Yendo a la raíz del problema nos percatamos de que esa hipótesis siempre abierta, la del escenario indistinguible del nuestro pero no «real», revela no solo su naturaleza irresoluble, sino su vacuidad en tanto problema. Por decirlo de alguna manera, un problema requiere de distintas alternativas incompatibles, de entre las cuales una, o varias de ellas, es la correcta. Qué regalar a una pareja es un verdadero problema, pues de entre el abanico de opciones posibles algunas no son deseables –no gustarán– mientras que otras sí. No sucede así con la cuestión de la realidad en la medida en que ni hay alternativas diferenciadas, ni hay una opción correcta a la espera de ser descubierta. Dicho exageradamente, ni dios podría saber esto último.
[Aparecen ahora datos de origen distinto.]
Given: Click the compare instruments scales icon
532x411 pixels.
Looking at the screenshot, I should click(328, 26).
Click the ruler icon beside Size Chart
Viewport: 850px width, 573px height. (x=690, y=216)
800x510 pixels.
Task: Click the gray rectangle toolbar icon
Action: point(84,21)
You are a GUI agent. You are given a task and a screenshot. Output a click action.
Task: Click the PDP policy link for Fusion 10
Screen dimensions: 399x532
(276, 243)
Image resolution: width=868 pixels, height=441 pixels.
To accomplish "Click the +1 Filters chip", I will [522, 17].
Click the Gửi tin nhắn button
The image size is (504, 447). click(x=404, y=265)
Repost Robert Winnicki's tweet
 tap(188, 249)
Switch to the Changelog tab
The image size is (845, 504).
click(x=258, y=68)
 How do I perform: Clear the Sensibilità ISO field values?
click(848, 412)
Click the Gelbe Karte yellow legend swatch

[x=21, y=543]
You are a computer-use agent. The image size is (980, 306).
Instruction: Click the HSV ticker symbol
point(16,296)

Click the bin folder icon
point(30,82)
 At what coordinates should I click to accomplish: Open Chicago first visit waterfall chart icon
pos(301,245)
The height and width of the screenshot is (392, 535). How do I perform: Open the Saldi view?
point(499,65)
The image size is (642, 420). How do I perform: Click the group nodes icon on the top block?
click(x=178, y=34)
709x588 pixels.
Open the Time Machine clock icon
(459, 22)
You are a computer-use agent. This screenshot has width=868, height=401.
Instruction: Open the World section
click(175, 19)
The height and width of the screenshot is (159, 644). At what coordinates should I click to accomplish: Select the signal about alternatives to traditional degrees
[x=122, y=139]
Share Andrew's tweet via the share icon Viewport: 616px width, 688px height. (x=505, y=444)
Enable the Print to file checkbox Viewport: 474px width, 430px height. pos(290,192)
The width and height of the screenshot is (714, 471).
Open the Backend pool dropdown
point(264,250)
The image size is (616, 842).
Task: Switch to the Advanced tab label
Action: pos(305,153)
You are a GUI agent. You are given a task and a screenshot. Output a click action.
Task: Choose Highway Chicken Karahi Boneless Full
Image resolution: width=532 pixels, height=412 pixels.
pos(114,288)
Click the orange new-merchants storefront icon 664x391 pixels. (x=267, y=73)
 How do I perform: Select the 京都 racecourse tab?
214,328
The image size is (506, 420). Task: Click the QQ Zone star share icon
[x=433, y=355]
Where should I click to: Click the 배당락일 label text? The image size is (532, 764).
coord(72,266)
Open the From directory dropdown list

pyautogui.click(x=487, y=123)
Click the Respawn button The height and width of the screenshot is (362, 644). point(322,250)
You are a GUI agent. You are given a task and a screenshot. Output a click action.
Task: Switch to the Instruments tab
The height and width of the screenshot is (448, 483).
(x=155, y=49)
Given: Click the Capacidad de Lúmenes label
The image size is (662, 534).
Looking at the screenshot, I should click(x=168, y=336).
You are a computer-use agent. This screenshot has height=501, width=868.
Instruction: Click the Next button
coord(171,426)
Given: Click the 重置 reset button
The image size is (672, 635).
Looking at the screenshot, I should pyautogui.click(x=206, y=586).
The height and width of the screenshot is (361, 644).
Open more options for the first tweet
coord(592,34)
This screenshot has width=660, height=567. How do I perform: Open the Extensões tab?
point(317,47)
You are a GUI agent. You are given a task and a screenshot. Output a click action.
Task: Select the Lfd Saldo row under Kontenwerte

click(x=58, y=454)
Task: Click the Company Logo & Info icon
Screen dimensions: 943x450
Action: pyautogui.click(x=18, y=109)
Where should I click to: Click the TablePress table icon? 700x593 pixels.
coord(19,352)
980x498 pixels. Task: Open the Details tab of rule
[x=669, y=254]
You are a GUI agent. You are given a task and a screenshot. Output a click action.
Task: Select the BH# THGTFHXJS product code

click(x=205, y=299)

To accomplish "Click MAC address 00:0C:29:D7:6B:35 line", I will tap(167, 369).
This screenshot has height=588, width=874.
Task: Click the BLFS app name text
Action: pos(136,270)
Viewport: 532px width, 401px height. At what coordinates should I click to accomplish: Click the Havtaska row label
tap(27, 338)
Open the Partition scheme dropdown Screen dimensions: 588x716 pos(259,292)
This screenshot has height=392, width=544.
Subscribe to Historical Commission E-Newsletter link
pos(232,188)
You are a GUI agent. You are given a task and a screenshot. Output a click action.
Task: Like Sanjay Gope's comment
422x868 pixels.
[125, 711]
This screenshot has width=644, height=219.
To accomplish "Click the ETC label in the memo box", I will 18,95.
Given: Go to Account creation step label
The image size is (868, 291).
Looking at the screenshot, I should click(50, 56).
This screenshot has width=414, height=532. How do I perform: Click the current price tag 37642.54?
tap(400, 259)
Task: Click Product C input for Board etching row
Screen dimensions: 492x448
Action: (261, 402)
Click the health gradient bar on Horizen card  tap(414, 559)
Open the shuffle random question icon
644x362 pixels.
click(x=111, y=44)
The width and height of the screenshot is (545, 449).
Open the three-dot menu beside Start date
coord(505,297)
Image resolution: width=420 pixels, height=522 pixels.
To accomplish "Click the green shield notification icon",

La simulación, el sueño o el mundo paralelo son todas ellas disyuntivas idénticas. En realidad, nada cambiaría en nuestra vida si esta fuera una simulación con la que juegan los niños de una civilización tecnológicamente avanzada. Las experiencias serían las mismas. Sí, desde luego, no parece lo mismo pertenecer a un universo primigenio, que no emerge como el humo del fuego de ninguna realidad más básica, que ser el sueño de un dios, valga por caso. Y, sin embargo, una mirada más penetrante deshecha el binomio. Para verlo, preguntémonos: ¿cómo sabrían los niños alienígenas que no son ellos un juego simulado por otros niños alienígenas? ¿Cómo sabría dios que no está siendo pensado por otro dios? La cosa tiene su enjundia.
Supongamos que, como Keanu Reeves, un buen día descubrimos que toda nuestra vida fue una farsa orquestada por una malvada IA. Como él, nos despertamos en la verdadera realidad, un mundo apocalíptico en el que gobierna una gran máquina. Ahora, la pregunta es: ¿podríamos saber que ese mundo apocalíptico es el original? No, no podríamos. Siempre sería concebible otro meta-mundo en donde un meta-Matrix simule la simulación de Matrix. Tirando del hilo, ese meta-mundo podría emanar de un meta-meta-mundo pergeñado por un meta-meta-Matrix, y así ad infinitum.
La moraleja de este ejemplo no es baladí, pues ilustra el meollo del asunto: al no haber una alternativa distinguible, una forma de discernir «realidad» de «apariencia», el problema se diluye. El de la realidad no es, valga la redundancia, un problema real, resoluble, por carecer de alternativas que en verdad sean dispares. Pero antes de que aplaudan con las orejas los adalides del sentido común, conviene dejar claro que la evaporación del problema no implica que, de hecho, el arbusto que tengo delante, las olas del mar o yo mismo, seamos reales. Más bien, lo que se revela es la vacuidad del concepto mismo de «real», su inoperatividad.
De nada nos sirve preguntarnos por la realidad del mundo, no porque este obviamente lo sea, sino porque es ese un callejón sin salida. El arbusto, en fin, ni es real ni no lo es; más allá, como advirtió el filósofo Ludwig Wittgenstein, conviene callar.